У подножий сосен крокусы: крупные, фиолетовые с желтой серединкой, вдоль тропы первая трава, и на кустах подлеска мелкие листочки цвета тессианского лайма.

— Похоже, тебе здесь нравится, — заметила Камилла.

— Клетка просторная, — сказал я. — И даже довольно приятная на вид. Этакий вольер для медведя, построенный с учетом замечаний защитников животных. Но все равно зоопарк.

— Так мы подаем протест?

— Нет. Мы не подаем протест. Понимаешь, Камилла, здесь, конечно, меньше свободы, чем в Чистом. Это напрягает, но не особенно сильно. Зато как-то больше смысла.
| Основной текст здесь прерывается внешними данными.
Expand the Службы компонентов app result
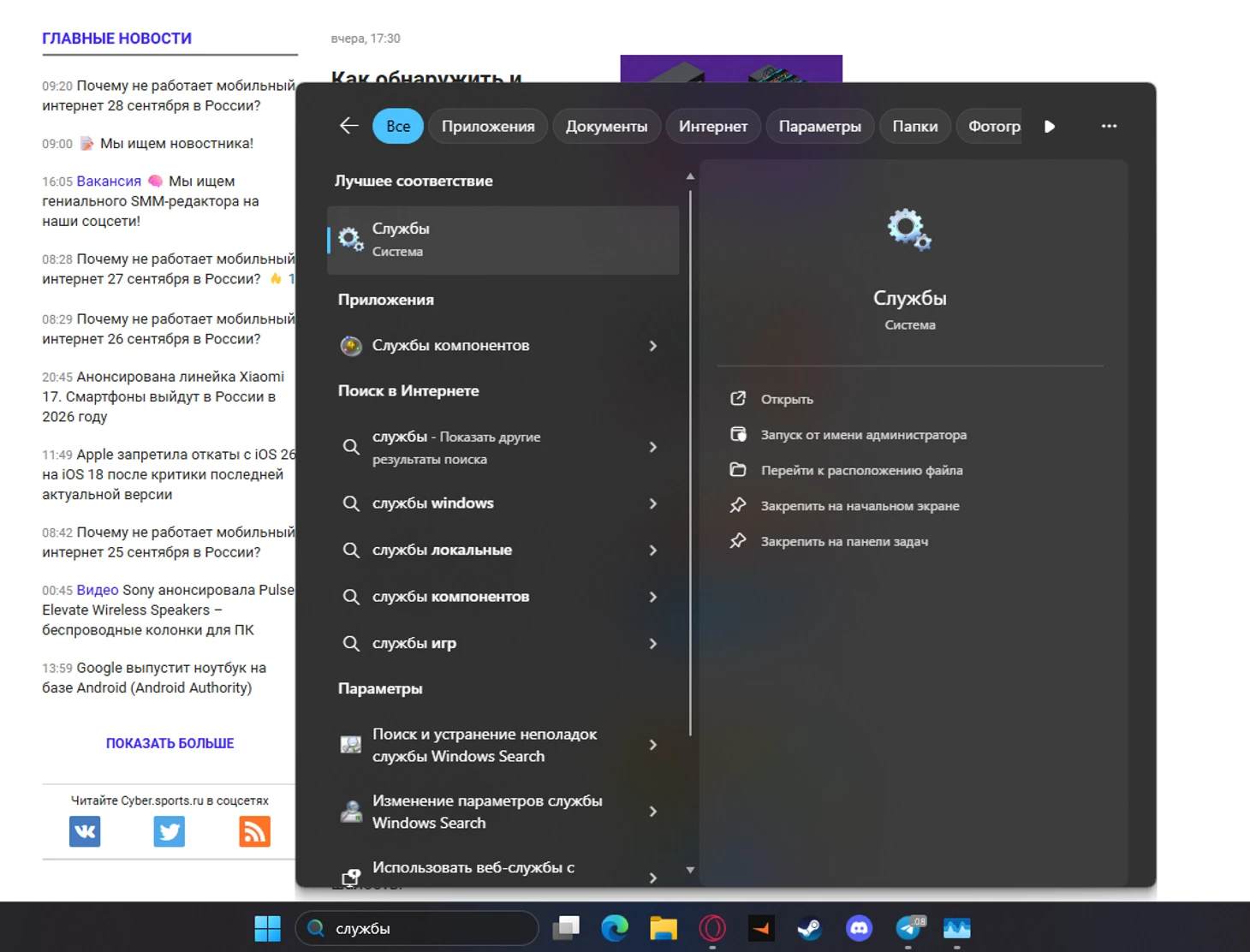 (x=652, y=346)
И больше общения. В Чистом местные жители вообще не хотели со мной разговаривать, да и мне было с ними не интересно. Здесь Кастальский руку жмет и готов трепаться. А он образованный человек. Да и мои одногруппники, хоть и не интеллектуальная элита, но и не идиоты. Совершенно нормально общаемся. Бандиты, конечно. Но кое-кого из них я бы даже взял в мое ополчение.

Лицо Камиллы выразило одновременно беспокойство, удивление и осуждение.
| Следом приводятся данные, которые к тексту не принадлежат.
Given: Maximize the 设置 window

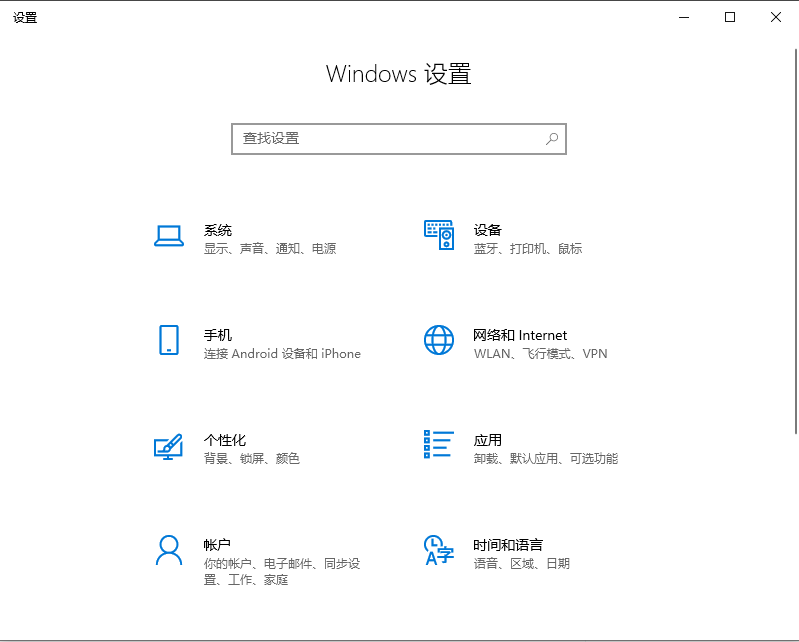Looking at the screenshot, I should pos(730,17).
— Тессианское ополчение я собирал три года назад для защиты Кратоса, а не для войны против него, я только это имею в виду, — успокоил я.

— А, — вздохнула Камилла. — У тебя нет с ними конфликтов?

— Нет, абсолютно. Все учатся. Так что общие интересы. Я тут поступил сразу на два факультета университета Кириополя, и хотел бы его окончить. Я же знаю себя. На свободе, даже в ссылке, я гарантированно найду занятие поинтереснее, чем получение систематического образования. Для того, чтобы занудно осваивать программу, мне нужно, чтобы надо мной стоял Кастальский и грозил коррекционкой в случае отлынивания. Ну, пусть стоит.

— Может, ты и прав. Значит, не подаем протест.

— Да. И зверя этого будить не хочется. Мы опротестуем императорский указ, и НС пихнет меня в такое место, что я буду жалеть о Сосновом, как о потерянном рае.

— Очень возможно, — кивнула она.

— Камилла, а что такое шестой уровень контроля? — спросил я.

— Имплант предлагали ставить?

— Угу.

— Ставь. Это лучше, чем браслеты. Правда, он не только отслеживает все твои перемещения и уровень гормонов, но и записывает. Все хранится на нем, в Управлении посткоррекционного наблюдения и копии у Ройтмана и Кастальского. Но, если ничего не случится, этот архив никто и не будет поднимать. Ну, может быть, Ройтман посмотрит перед плановым обследованием. Ну и полицейские тебя видят на своих картах: зеленый огонек, если тебе можно находиться в данном месте, красный — если нельзя. С другой стороны, это для тебя защита от чрезмерного рвения некоторых правоохранителей, не верящих в эффективность психокоррекции. Если имплант докладывает, что тебя не было на месте преступления — это железное алиби.